TRY IT.
Any picture in the data below gets skipped; print all the rest exactly.

DATASET RECORDS.
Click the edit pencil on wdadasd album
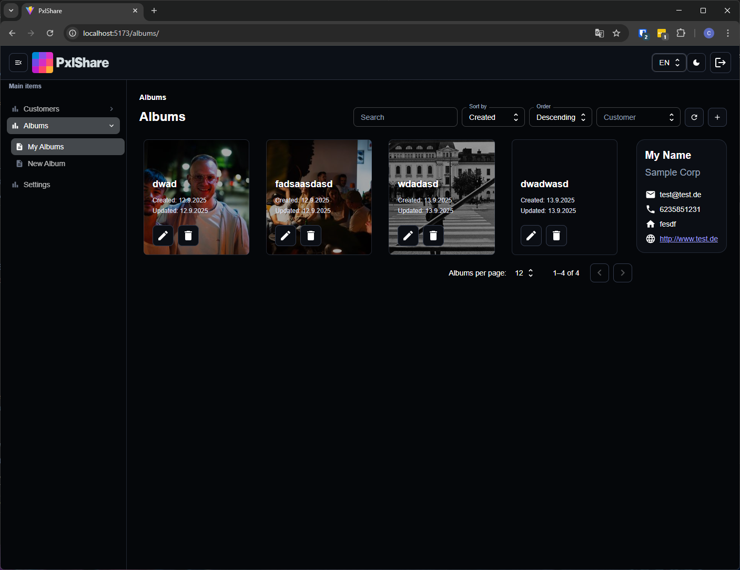Viewport: 740px width, 570px height. (408, 236)
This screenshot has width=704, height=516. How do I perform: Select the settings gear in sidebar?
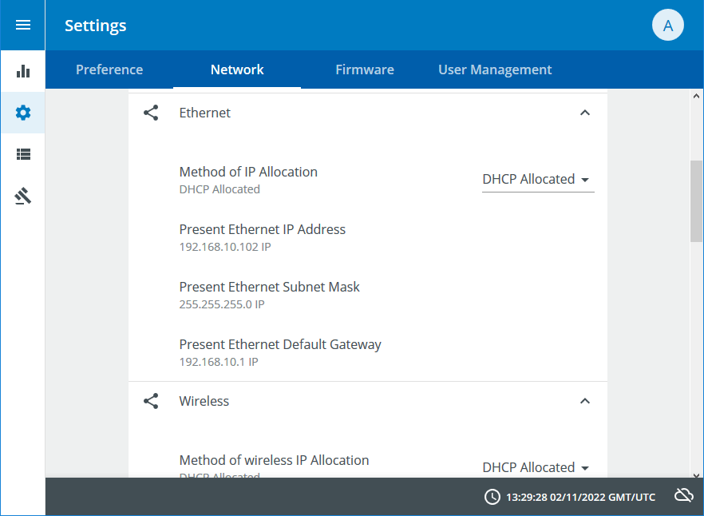pos(23,113)
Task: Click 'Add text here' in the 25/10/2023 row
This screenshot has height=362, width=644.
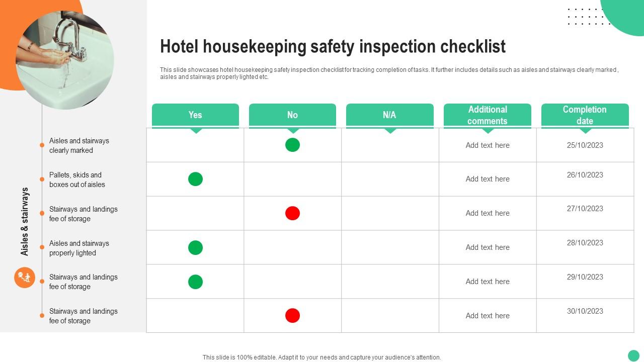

TASK RESPONSE.
Click the edit pencil on wdadasd album
Viewport: 740px width, 570px height. (408, 236)
This screenshot has width=704, height=516. How do I perform: Select the settings gear in sidebar?
pos(23,113)
Task: Click 'Add text here' in the 25/10/2023 row
This screenshot has height=362, width=644.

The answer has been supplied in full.